In der Serie „AFEU-Literatur-Wiederlesen“ ist das Geodreieck der Lektüre am Zehendreckkongress aus dem Jahre 1987 angelegt.
Es geht dabei wie immer um Tirol, wie es vom Tourismus heimgesucht und zum Trottel gemacht wird. Das heißt, die Tiroler machen sich selbst zum Trottel, indem sie seit Jahrzehnten sich selbst aufgeben und alles dem Glanz von Nächtigungen fremder Menschen in ihren ehemals eigenen Betten opfern.
In der Textprobe kommen Extrembergsteiger zu einem Kongress zusammen und überlegen, dass man die Almhütten besser auslasten könnte, wenn man Sherpas als Hüttenwirte verkleiden könnte, sodass die Touristen meinen, sie seien im Himalaya.
2. Zehendreckkongress – Textprobe
ZEHENDRECKKONGRESS. Es ist heute nicht mehr
leicht, einen anständigen Dreck auf den Kongress zu bekommen, oft kommt nur mehr der sprichwörtliche letzte Dreck.
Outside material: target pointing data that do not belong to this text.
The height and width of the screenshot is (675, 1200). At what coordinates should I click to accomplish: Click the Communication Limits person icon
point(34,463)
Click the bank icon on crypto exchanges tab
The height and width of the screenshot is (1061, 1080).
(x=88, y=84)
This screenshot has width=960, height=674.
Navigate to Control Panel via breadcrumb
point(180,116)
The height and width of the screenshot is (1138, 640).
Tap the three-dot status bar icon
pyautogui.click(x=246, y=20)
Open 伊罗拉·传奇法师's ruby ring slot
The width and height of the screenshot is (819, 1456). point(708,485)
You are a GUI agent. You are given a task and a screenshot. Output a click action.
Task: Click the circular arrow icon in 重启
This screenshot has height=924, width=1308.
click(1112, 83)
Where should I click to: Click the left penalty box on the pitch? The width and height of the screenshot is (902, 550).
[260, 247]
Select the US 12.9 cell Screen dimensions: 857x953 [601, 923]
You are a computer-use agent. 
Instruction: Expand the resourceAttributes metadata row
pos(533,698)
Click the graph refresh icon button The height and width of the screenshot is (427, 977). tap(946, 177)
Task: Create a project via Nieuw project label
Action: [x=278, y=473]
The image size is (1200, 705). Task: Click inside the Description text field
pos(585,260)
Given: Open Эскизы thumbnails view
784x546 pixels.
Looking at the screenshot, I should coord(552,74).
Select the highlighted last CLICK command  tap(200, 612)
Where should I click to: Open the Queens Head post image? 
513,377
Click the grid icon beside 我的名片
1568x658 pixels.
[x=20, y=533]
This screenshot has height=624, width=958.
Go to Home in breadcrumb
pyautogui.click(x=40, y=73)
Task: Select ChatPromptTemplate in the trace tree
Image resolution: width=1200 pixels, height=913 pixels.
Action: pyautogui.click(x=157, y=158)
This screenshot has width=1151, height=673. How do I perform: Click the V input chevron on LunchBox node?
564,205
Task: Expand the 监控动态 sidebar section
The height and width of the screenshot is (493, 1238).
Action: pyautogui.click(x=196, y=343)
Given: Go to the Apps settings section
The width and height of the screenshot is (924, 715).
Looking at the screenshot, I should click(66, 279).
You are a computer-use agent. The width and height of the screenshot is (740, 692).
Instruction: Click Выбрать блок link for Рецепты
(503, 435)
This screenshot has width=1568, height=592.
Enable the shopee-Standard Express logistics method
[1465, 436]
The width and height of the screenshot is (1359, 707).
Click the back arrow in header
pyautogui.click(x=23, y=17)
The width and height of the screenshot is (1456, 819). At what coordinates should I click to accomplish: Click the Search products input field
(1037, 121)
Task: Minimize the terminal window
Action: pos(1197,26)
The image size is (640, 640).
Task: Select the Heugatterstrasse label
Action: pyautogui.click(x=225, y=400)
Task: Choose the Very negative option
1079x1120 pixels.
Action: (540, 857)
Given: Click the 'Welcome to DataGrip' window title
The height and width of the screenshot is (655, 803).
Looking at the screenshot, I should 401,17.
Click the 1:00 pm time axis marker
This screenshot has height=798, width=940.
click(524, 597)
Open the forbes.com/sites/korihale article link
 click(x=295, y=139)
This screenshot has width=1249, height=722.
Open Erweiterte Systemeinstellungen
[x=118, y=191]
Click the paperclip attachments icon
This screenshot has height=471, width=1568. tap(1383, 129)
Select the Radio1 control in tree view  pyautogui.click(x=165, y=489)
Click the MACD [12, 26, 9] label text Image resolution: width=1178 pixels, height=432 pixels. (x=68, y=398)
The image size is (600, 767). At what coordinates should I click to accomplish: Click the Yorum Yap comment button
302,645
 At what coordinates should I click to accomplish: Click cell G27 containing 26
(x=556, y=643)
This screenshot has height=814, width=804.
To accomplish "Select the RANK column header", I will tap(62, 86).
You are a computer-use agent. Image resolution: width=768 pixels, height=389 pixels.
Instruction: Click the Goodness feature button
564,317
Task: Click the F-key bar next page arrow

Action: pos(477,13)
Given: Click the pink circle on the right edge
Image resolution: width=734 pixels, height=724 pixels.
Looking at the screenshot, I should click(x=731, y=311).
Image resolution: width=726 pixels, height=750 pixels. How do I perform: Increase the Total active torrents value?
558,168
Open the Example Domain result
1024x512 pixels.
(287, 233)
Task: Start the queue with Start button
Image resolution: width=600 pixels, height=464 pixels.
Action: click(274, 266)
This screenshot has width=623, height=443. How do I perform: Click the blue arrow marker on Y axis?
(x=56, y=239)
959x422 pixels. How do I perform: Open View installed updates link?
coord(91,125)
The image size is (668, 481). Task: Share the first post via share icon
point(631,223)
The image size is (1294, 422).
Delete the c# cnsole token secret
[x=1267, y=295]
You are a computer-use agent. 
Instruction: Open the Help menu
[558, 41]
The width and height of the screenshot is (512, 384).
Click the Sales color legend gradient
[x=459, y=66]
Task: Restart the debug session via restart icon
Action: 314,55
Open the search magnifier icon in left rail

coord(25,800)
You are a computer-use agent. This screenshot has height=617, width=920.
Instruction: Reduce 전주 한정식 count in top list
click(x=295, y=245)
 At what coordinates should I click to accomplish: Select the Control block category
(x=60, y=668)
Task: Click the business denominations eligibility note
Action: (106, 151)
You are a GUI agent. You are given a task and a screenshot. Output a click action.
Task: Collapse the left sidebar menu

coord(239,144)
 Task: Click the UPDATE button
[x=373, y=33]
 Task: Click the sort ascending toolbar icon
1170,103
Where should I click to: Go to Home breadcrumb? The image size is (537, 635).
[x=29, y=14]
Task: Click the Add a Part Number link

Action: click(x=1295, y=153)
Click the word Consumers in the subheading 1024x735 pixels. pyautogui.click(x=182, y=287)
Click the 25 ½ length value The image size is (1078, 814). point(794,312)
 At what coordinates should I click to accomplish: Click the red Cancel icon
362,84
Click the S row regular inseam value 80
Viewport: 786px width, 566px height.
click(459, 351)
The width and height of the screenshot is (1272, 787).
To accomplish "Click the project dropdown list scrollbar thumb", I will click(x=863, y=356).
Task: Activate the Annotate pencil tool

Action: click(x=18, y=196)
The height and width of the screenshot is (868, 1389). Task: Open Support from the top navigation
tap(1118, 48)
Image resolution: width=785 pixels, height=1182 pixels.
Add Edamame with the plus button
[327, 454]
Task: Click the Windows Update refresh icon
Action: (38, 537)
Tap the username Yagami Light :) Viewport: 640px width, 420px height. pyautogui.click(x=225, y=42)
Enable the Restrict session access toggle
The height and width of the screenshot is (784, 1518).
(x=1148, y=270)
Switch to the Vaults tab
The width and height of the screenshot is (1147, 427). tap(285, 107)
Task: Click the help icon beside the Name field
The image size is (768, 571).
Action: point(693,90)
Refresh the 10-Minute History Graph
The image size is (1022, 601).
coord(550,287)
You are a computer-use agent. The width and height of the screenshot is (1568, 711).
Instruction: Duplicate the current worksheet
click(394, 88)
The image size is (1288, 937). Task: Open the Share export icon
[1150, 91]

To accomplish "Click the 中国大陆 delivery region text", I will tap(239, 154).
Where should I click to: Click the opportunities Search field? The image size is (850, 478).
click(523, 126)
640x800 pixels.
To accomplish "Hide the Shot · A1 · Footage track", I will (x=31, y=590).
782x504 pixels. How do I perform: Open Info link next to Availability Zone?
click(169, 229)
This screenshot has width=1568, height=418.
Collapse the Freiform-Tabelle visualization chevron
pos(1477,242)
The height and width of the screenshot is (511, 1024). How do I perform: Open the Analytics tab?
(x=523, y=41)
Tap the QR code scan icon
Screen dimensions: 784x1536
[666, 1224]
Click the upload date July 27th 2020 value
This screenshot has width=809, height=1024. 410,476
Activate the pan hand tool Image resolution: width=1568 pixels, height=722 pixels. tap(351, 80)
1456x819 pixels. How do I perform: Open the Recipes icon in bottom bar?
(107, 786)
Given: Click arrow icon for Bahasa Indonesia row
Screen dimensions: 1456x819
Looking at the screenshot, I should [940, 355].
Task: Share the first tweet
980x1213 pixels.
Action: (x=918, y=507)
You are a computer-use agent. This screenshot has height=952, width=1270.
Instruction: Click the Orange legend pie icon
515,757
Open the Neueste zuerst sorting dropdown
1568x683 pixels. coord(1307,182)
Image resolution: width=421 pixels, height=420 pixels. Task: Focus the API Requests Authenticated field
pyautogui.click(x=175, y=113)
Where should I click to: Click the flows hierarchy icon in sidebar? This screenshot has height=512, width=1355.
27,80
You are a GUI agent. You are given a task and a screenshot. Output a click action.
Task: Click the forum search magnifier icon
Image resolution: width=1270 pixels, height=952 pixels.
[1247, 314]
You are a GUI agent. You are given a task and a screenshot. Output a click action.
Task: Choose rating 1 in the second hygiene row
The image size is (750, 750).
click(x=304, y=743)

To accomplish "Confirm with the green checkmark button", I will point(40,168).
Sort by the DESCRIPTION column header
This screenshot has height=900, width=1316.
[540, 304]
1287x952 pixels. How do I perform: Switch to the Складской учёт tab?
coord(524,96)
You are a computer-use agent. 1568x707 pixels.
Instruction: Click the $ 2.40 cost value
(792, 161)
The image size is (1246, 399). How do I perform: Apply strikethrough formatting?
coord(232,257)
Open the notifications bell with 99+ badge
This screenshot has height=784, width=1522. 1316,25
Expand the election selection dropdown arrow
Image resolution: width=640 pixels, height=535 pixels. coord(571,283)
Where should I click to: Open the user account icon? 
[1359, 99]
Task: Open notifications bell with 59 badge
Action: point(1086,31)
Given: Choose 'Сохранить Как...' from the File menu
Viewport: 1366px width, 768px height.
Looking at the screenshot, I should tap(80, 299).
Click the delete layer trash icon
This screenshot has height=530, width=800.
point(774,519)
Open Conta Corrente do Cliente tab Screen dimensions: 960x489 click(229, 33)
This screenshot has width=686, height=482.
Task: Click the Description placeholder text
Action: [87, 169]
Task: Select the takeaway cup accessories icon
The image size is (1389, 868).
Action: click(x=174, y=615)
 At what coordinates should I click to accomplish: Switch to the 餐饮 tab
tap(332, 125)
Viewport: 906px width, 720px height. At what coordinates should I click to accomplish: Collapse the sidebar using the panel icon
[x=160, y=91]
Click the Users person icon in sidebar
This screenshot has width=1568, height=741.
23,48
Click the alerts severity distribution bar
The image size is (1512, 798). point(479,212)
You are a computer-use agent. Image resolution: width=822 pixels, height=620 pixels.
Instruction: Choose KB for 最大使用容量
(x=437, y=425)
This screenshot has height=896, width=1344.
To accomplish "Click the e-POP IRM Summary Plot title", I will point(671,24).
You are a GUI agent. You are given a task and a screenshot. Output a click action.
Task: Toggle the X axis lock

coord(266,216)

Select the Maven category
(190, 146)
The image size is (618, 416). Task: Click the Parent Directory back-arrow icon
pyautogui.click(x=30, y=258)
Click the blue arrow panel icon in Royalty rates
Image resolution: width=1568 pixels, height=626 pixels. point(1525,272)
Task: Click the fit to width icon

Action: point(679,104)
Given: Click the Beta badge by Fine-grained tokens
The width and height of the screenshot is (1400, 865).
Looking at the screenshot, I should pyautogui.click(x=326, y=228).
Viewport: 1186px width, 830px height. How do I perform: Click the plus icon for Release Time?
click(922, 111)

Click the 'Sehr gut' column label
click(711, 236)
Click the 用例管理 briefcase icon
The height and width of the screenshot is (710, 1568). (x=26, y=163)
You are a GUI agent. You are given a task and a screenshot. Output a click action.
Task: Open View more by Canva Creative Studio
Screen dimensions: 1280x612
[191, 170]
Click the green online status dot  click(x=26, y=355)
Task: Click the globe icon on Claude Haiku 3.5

Und den soll man dann noch begrüßen, mit einer Messe womöglich , denn überall, wo der Dreck auftaucht, wird zuvor eine Messe gelesen.
Dreckansprachen , Dreckbegrüßungen.
Dankesworte des letzten Drecks. Voriges Jahr hatten wir den Kongress in Ranshofen, heuer in Wattens.
Der gute Dreck ist zwischen den Zehen eines Bergsteigers immer unterwegs.
Während sich der Bergsteiger badet, wartet der Dreck in einem Socken, denn nirgendwo geht der Dreck so leicht verloren wie in der Badewanne.
Was die Badewanne an Schaden anrichtet, macht der Bergsteigersocken wieder gut. Da man Bergsteigersocken nicht auskochen kann, bleibt immer etwas Dreck am Leben, der sich dann schon auf den nächsten Kongress freut.
Die besten Drecke können heuer in Wattens nicht mehr dabei sein, weil sie im Himalaja geblieben sind.
Einige Bergsteiger sind auch heuer nicht mehr aus dem Himalaja zurückgekommen, weil das Amen im Himalaja billiger ist als in Tirol.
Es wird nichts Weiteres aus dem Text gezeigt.